WORK INSTRUCTIONS = All lines holding the word "from" should be located in the records and copied.
======== DATA FOR ANALYSIS ========
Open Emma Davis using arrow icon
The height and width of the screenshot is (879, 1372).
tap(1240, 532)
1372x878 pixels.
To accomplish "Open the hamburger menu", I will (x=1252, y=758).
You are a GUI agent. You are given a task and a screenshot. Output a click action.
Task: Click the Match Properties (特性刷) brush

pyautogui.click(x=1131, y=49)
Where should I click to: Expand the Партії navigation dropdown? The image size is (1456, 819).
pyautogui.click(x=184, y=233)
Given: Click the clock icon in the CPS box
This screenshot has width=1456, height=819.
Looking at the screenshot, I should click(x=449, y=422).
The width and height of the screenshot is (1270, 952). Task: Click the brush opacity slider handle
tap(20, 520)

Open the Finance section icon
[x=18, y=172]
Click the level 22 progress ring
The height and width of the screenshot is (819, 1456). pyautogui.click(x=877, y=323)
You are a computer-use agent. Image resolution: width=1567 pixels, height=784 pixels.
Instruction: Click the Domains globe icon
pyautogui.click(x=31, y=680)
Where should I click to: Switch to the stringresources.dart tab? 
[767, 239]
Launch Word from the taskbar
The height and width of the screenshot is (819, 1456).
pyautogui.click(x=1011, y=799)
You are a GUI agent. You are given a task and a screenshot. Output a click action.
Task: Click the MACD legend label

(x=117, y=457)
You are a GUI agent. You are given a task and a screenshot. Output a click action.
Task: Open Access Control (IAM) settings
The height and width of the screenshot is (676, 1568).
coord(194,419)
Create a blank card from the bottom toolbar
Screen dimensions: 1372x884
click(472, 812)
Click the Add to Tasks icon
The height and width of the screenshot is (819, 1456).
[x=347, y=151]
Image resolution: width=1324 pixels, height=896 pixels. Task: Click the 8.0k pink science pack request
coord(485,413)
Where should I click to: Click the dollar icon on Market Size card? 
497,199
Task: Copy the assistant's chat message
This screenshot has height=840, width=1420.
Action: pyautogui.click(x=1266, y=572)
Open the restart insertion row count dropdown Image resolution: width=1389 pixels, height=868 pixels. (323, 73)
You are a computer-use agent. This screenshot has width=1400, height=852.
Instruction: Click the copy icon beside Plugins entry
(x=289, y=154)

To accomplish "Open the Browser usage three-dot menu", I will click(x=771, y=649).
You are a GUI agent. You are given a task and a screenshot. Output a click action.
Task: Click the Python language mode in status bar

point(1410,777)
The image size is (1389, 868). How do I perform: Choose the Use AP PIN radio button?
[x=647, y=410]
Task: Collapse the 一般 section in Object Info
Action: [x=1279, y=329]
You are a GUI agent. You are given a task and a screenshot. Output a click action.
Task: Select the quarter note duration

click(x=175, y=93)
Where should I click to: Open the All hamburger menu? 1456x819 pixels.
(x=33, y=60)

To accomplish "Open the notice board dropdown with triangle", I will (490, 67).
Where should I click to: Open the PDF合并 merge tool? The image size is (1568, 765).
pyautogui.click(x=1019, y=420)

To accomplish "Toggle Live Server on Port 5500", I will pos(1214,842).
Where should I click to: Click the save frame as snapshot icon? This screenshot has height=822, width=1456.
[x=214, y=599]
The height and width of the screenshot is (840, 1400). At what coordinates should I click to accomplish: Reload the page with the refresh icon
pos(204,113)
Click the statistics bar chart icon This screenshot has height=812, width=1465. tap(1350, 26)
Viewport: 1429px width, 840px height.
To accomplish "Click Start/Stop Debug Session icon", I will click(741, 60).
========
EXERCISE ANSWER =
Launch Word from the taskbar
Create a blank card from the bottom toolbar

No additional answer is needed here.